▶ [Activity] Find the lines below holding the word "black" and copy each of them.

▶ [Records to use]
........
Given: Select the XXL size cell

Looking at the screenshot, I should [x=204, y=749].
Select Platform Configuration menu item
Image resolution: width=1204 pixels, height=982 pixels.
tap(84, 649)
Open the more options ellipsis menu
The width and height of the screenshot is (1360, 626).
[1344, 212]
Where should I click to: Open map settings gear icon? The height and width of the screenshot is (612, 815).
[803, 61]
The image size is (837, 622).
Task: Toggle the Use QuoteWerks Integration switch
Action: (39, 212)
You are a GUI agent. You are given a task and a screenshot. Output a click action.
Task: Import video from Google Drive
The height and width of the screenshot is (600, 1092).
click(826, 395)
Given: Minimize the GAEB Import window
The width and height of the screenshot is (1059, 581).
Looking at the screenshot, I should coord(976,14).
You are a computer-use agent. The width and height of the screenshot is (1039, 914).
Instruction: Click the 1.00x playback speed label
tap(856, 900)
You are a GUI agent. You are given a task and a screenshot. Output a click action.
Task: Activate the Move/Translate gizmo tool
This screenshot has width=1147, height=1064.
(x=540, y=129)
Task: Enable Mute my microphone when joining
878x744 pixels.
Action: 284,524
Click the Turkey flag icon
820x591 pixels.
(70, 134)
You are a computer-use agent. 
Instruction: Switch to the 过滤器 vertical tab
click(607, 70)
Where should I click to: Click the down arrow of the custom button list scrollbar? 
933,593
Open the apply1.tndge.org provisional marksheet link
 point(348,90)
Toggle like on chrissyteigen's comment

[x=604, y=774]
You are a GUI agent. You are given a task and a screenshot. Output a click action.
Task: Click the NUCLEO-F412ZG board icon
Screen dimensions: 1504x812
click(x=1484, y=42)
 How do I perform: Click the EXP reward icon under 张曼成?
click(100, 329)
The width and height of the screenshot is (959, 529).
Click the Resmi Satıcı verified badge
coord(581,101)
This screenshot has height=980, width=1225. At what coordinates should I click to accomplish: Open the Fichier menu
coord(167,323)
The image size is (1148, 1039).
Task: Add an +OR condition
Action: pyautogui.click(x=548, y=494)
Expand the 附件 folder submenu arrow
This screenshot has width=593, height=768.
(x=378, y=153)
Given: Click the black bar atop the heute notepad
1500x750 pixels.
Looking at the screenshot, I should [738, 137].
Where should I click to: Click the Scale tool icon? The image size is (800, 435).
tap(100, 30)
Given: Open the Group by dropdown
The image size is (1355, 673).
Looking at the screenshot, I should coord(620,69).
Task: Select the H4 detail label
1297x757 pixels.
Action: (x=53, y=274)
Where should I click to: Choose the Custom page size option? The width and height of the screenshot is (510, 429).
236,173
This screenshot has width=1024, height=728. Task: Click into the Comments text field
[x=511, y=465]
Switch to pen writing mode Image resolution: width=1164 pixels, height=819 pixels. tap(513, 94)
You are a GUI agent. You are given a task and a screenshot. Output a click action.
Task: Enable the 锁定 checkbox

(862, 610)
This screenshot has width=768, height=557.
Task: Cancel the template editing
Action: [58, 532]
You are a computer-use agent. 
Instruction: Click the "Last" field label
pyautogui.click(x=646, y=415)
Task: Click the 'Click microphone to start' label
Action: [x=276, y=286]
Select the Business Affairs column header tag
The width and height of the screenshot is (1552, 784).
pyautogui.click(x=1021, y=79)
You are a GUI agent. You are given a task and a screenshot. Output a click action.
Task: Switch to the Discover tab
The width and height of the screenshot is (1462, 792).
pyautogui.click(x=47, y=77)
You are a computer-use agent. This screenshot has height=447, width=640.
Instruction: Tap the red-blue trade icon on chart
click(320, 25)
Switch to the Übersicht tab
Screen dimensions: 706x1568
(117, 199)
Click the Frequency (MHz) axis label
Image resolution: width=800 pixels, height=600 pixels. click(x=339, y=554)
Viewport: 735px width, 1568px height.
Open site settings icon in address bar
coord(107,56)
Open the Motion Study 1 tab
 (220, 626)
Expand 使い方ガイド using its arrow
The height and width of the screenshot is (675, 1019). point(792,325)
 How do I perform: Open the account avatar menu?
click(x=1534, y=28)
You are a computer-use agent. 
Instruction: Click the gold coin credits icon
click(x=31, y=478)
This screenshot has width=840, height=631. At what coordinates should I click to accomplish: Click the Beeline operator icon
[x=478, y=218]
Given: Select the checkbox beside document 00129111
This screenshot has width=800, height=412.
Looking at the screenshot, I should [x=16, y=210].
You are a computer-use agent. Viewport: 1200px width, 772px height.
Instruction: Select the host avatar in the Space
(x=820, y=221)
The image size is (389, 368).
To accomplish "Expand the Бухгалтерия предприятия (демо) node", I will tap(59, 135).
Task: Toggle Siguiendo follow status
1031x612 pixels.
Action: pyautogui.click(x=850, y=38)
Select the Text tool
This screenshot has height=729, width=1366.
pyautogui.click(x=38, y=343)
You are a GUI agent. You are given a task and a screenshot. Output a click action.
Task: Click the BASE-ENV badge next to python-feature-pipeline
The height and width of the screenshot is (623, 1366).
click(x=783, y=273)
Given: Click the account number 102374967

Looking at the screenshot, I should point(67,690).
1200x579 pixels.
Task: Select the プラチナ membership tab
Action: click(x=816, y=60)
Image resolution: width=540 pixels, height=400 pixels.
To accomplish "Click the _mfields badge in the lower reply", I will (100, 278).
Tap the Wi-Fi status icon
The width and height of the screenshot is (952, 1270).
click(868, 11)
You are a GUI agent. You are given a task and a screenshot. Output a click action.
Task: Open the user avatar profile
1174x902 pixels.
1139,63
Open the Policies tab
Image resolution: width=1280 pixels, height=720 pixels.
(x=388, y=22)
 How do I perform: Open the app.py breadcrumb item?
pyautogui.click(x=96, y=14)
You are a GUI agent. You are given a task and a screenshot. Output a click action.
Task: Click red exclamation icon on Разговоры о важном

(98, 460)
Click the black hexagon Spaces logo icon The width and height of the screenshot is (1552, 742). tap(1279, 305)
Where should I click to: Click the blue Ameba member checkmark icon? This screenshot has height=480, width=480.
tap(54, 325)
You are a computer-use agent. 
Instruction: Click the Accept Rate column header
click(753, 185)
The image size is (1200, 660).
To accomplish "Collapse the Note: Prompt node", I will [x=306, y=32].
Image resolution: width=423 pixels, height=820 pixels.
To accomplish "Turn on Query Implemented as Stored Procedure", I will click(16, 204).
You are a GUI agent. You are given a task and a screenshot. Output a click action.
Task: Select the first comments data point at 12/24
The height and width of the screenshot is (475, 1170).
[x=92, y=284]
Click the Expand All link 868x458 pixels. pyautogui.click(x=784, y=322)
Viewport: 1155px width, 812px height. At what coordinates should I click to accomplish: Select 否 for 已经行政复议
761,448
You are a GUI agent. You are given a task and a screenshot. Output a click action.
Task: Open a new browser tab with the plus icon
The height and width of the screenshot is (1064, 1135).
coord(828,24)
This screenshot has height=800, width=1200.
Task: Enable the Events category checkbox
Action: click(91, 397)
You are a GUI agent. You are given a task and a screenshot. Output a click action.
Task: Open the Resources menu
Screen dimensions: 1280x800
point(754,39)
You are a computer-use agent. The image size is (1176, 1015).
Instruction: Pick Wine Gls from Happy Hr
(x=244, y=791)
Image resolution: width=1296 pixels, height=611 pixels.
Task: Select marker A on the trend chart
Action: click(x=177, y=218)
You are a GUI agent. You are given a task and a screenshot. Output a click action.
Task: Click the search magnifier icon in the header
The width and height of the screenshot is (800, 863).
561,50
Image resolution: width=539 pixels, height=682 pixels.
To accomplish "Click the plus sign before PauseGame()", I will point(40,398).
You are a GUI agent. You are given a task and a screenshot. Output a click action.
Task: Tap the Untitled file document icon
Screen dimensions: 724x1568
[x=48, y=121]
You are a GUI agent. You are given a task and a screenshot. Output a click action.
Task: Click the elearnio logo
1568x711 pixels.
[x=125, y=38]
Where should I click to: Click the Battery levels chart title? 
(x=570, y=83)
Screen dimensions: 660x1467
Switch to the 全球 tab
........
▶ [Answer]
Given: Click the black bar atop the heute notepad
Click the black hexagon Spaces logo icon The width and height of the screenshot is (1552, 742). tap(1279, 305)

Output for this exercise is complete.